» Kutipan Teks
>>>>
Mode Suara
Kamis, 03 Oktober 2024 | 07:11
Dilihat : 149JAKARTA, HUMAS MKRI – Sidang lanjutan uji Undang-Undang Nomor 20 Tahun 2003 tentang Sistem Pendidikan Nasional (UU Sisdiknas) kembali digelar Mahkamah Konstitusi (MK) pada Kamis (3/10/2024) di Ruang Sidang Pleno MK. Perkara Nomor 3/PUU-XXII/2024 ini diajukan oleh Jaringan Pemantau Pendidikan Indonesia dan tiga Pemohon perorangan yang bernama Fathiyah, Novianisa Rizkika, dan Riris Risma Anjiningrum. Fathiyah dan Novianisa merupakan ibu rumah tangga. Sedangkan Riris seorang ibu yang bekerja sebagai PNS.
Saur Panjaitan mewakili Badan Musyawarah Pendidikan Swasta atau BMPS) dalam persidangan menyampaikan BMPS berkeberatan jika sekolah swasta dilarang memungut biaya dari masyarakat. Dengan demikian, sambung Saur, BMPS menolak permohonan terhadap UU No.20 Tahun 2003 tentang Sisdiknas, Pasal 34 ayat (2) sepanjang frasa “Wajib Belajar minimal pada Jenjang Pendidikan Dasar Tanpa Memungut Biaya” sepanjang tidak dimaknai “Wajib Belajar minimal pada Jenjang Pendidikan Dasar dilaksanakan di Sekolah Negeri maupun Sekolah Swasta Tanpa Memungut Biaya”.
Dikatakan Saur, apabila permohonan gugatan ini dikabulkan, sementara selama ini sekolah swasta baru disubsidi Pemerintah melalui dana BOS, Sertifikasi Guru, dan lainnya, baru sekitar 15% dari biaya operasionalnya, maka BMPS merkomendasikan peningkatan subsidi. Selain itu, BMPS merekomendasikan agar segera seluruh guru-guru swasta diberikan tunjangan sertifikasi guru, tidak hanya untuk guru-guru yang mengajar di pendidikan dasar akan tetapi juga yang mengajar di pendidikan menengah. Rekomendasi kedua terkait sertifikasi guru, tidak kalah pentingnya, adalah peningkatan jumlah besaran Tunjangan Sertifikasi Guru.
<<<<
» Bahan Tersedia
>>>>
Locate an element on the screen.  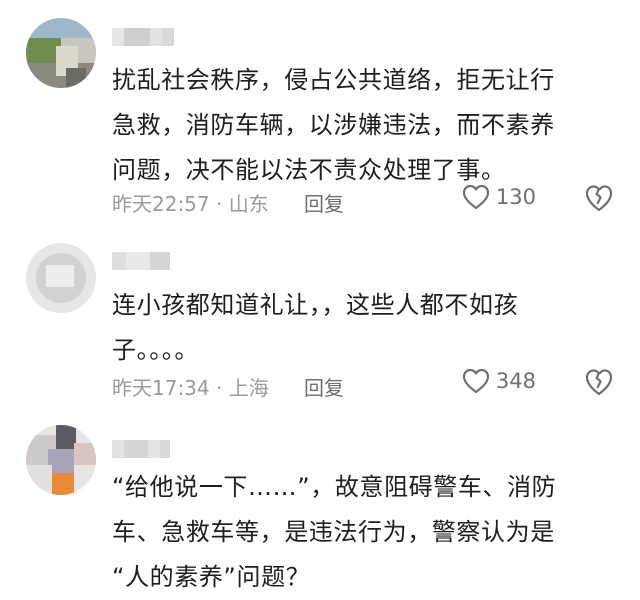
<<<<
>>>>
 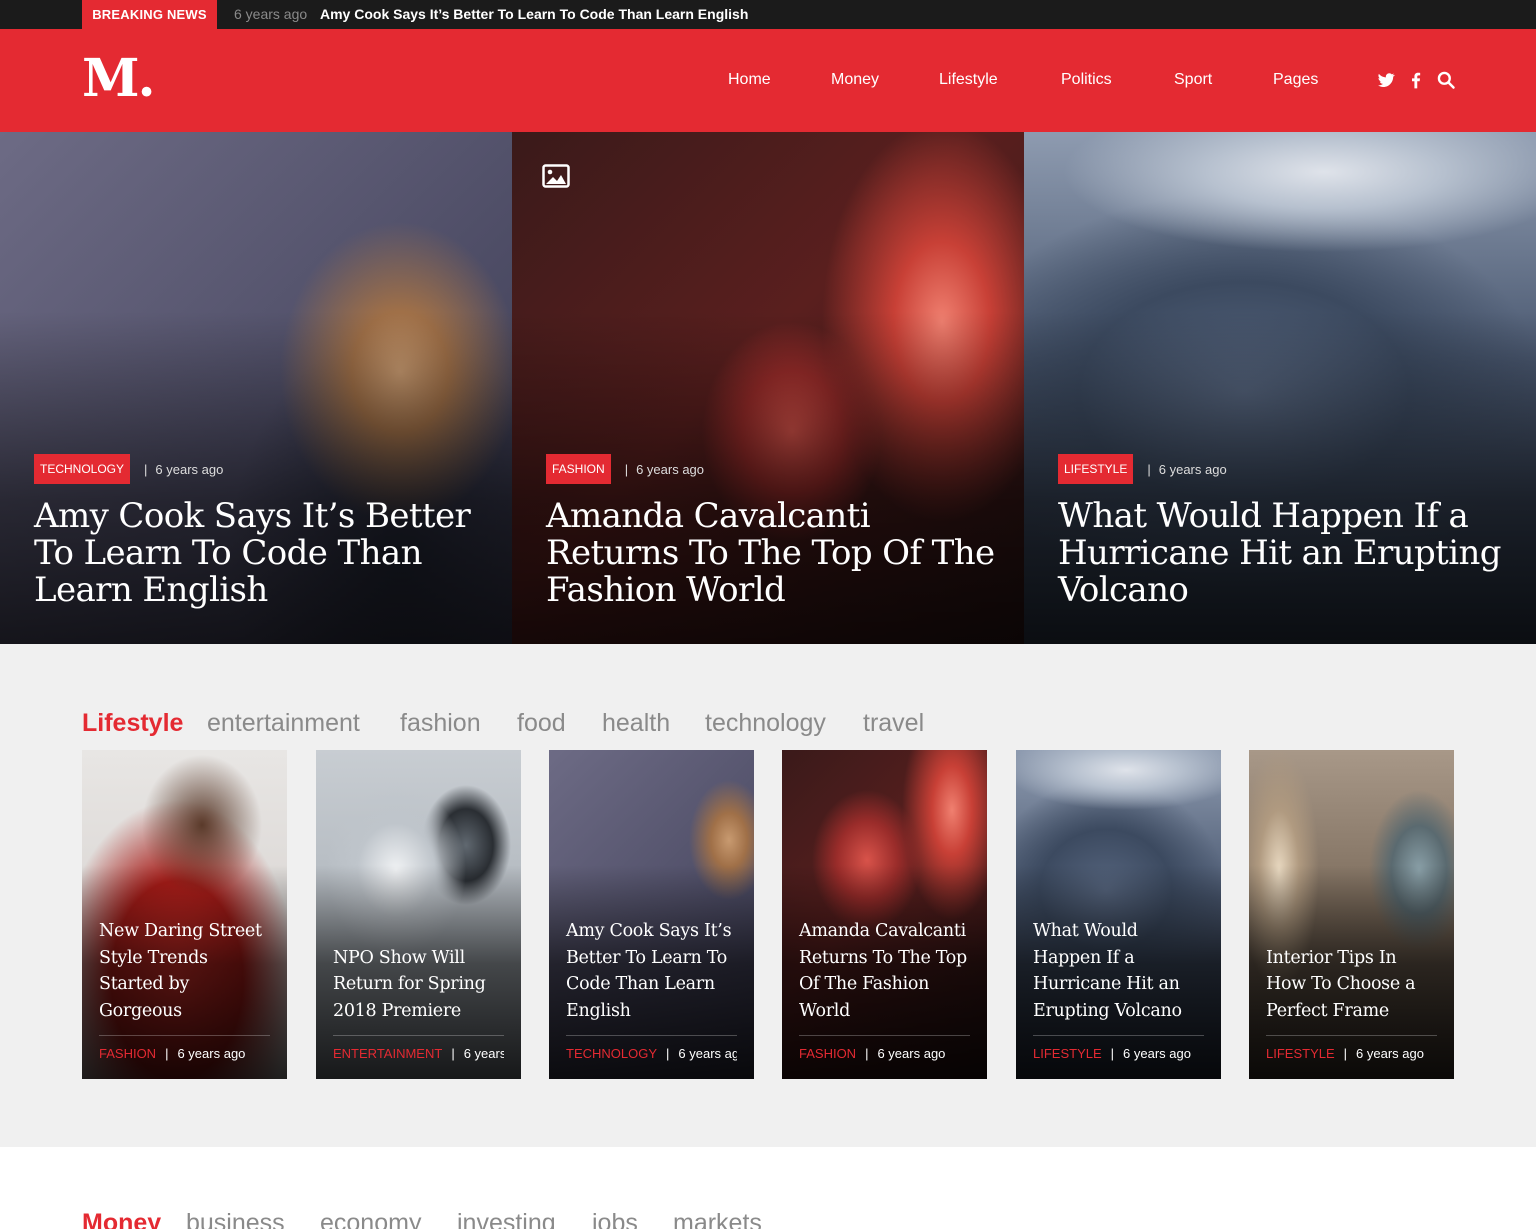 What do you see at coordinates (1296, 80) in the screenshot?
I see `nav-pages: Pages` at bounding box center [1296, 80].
<<<<
» Langkah Kerja
#1 Menurut berita sidang UU Sisdiknas, sekitar berapa persen biaya operasional sekolah swasta yang selama ini disubsidi Pemerintah?
#2 Ubah paragraf berita sidang UU Sisdiknas yang diawali "Dikatakan Saur, apabila permohonan" menjadi daftar singkat yang tetap memuat fakta-fakta utamanya.
#3 Teruskan berita sidang UU Sisdiknas ini mulai setelah kalimat terakhirnya.
Bahan tersebut tidak berkaitan dengan berita sidang UU Sisdiknas di atas.

» Jawaban Setiap Tugas
#1 Sekitar 15% dari biaya operasionalnya.

#2
- Jika permohonan dikabulkan, BMPS merekomendasikan peningkatan subsidi, karena subsidi Pemerintah untuk sekolah swasta (dana BOS, Sertifikasi Guru, dan lainnya) selama ini baru sekitar 15% dari biaya operasionalnya.
- BMPS merekomendasikan agar seluruh guru swasta segera diberi tunjangan sertifikasi guru, tidak hanya yang mengajar di pendidikan dasar tetapi juga di pendidikan menengah.
- Rekomendasi kedua terkait sertifikasi guru yang tidak kalah penting adalah peningkatan besaran Tunjangan Sertifikasi Guru.

#3
“BMPS mengusulkan, tidak membeda-bedakan di mana siswa itu bersekolah, tetapi melihat kondisi kemampuan keuangannya, misalnya dikategorikan menjadi 3 kelompok yakni kelompok 1 dibiayai penuh oleh pemerintah, kelompok 2 disubsidi sebagian oleh pemerintah dan kelompok 3 tidak disubsidi oleh pemerintah, bahkan berkontribusi penuh/ berbayar dimanapun bersekolah baik di swasta maupun di sekolah negeri,” sebutnya.
Kemudian, ia juga meminta kebijakan Pemerintah untuk dikaji ulang salah satuya mengenai persoalan utama dalam pengelolaan sekolah swasta terkait pembiayaan dimulai dari proses penerimaan peserta didik baru (PPDB), dimana terdapat kebijakan yang membuat sekolah swasta kesulitan untuk membuat perencanaan pembiayaannya karena sangat dipengaruhi jumlah siswa yang diterimanya.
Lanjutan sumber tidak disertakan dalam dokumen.